The afternoon sun hung low and heavy over the slums, turning the narrow alleys into rivers of mud and shadow. Seo-joon walked with a slight limp, the bruise on his jaw from Gu Chil's fist still throbbing like a second heartbeat. He kept his head down, dirty cloth bundle tucked under one arm—the worthless-looking pot wrapped tight inside straw and rags. Two days. That was all Deok-su had given him. Two days to turn suspicion into proof, or he and everything he had built would belong to the man who already owned half the market.
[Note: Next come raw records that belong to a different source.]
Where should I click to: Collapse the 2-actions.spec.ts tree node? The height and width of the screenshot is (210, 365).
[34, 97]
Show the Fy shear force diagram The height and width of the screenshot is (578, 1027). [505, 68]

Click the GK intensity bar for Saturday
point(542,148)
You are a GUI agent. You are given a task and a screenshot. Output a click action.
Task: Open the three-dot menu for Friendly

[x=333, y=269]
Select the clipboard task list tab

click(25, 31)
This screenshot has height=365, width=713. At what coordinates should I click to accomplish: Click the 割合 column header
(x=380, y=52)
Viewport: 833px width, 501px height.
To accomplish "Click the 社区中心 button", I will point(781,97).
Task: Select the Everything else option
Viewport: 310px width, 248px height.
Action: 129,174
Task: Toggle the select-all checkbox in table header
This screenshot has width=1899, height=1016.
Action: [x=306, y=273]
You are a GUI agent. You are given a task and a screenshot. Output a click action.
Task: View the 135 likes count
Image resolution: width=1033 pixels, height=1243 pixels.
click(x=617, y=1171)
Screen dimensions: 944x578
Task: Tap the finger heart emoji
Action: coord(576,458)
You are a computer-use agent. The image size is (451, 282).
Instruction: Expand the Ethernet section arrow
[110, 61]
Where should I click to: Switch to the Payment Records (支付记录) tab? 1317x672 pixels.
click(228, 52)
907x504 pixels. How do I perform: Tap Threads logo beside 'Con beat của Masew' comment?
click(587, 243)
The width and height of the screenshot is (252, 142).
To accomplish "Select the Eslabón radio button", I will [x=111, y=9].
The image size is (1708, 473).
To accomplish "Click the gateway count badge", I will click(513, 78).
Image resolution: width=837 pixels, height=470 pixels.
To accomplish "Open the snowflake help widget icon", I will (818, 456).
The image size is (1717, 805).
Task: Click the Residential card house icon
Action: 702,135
He slipped into the half-collapsed shrine behind the laundry houses where his small crew waited. Mak-bong sat on a broken stone step, knees bouncing. Old Lady Wol squatted beside a low fire, stirring a thin pot of porridge with roots she had "borrowed" from yesterday's batch. Han Min-seo stood a little apart, arms crossed, watching him the way someone watches a knife that hasn't decided yet whose throat it will cut.

"You're late," Min-seo said. Her voice was quiet, but the edge in it could slice bone.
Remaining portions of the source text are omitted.